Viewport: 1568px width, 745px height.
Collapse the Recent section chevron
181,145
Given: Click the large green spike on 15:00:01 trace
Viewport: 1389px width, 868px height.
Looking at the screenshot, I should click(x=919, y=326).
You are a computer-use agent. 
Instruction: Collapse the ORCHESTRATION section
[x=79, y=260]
────────────────────
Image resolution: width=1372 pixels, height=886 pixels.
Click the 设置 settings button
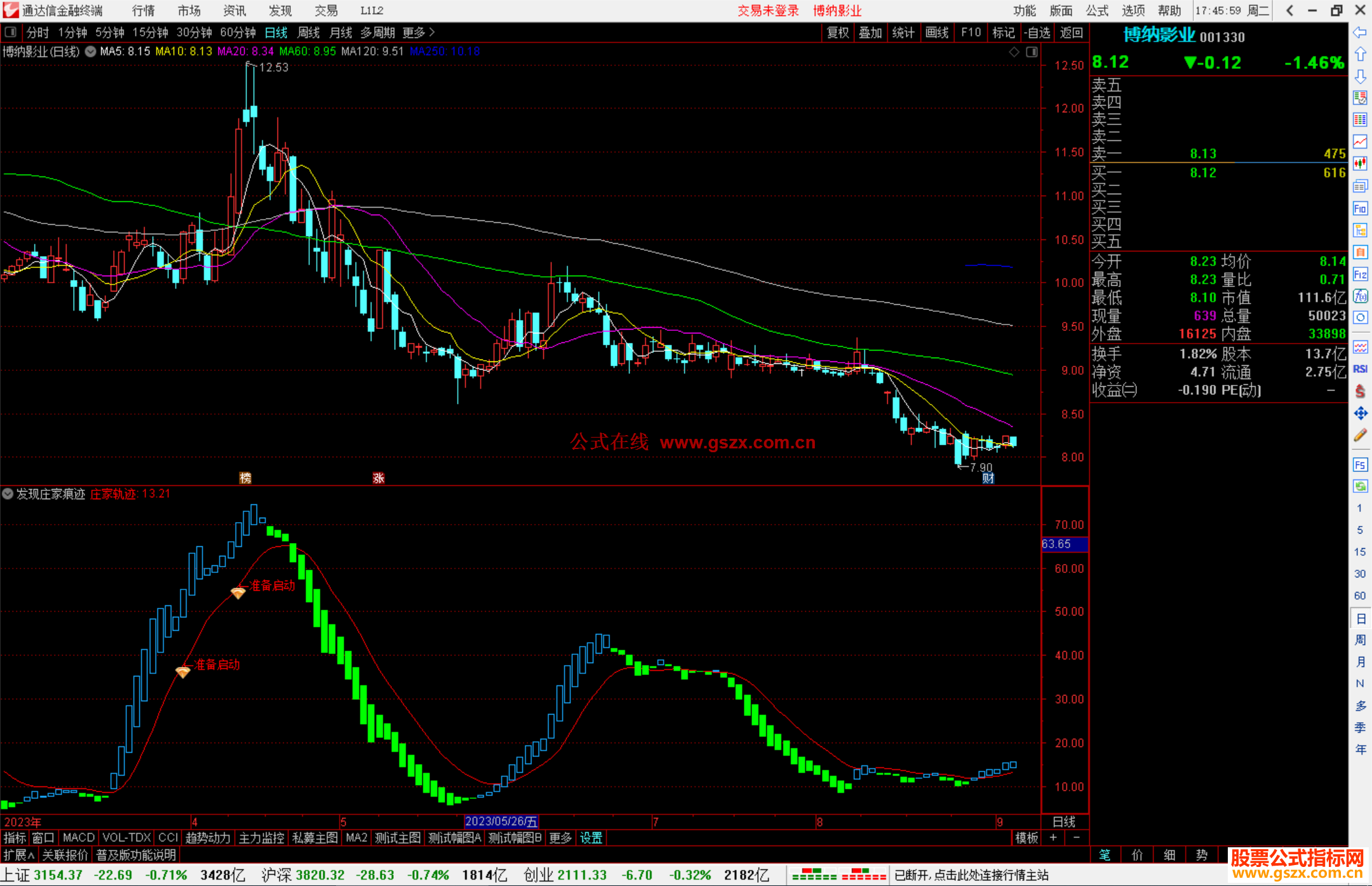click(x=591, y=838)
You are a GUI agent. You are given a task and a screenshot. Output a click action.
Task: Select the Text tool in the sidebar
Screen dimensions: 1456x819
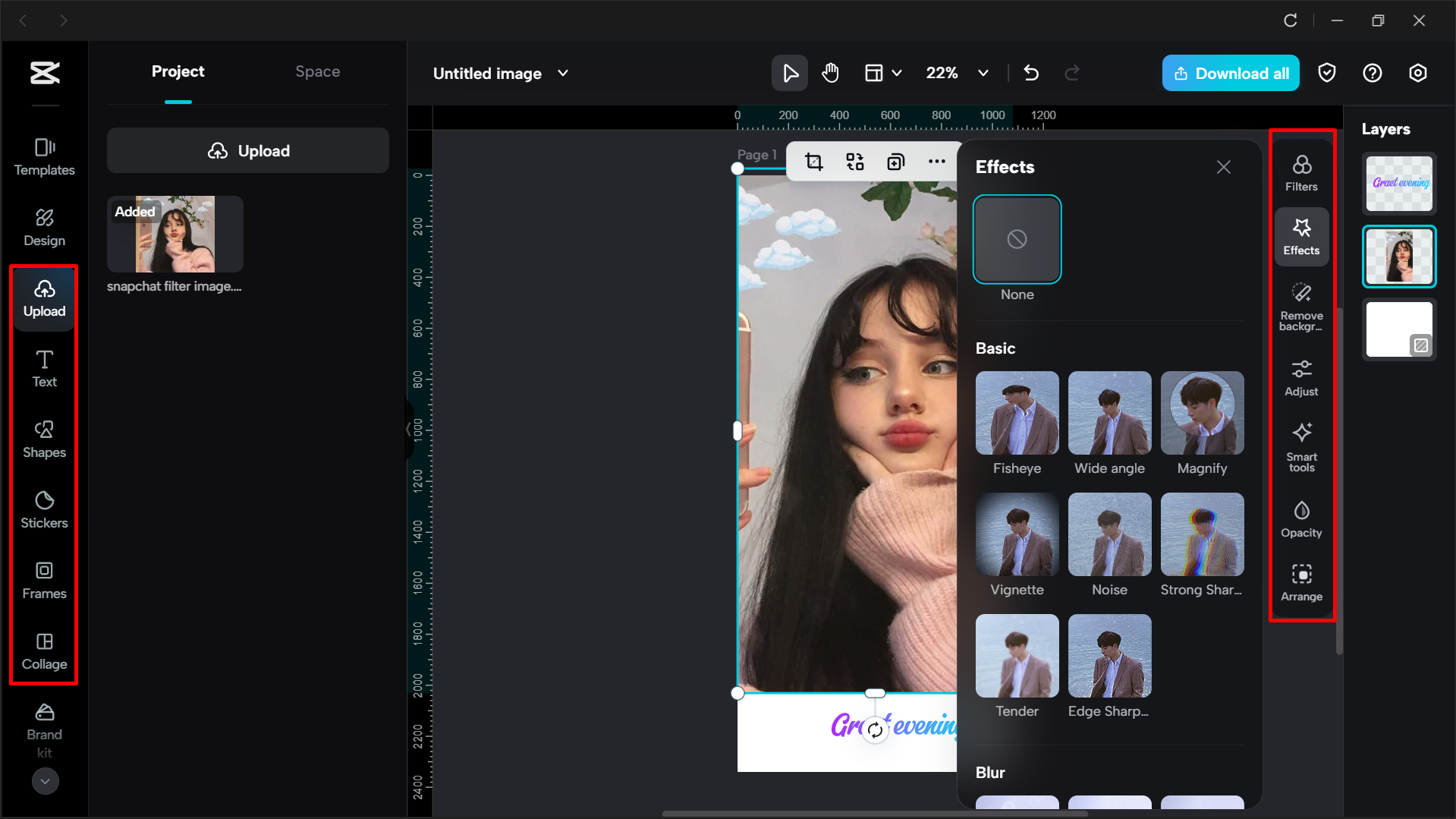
────────────────────
What is being asked: Starting at the line that has "Task: Select the Text tool in the sidebar" and ending at the line that has "Screen dimensions: 1456x819", please write out the lines above exactly, leaving out all others.

Output of the exercise:
Task: Select the Text tool in the sidebar
Screen dimensions: 1456x819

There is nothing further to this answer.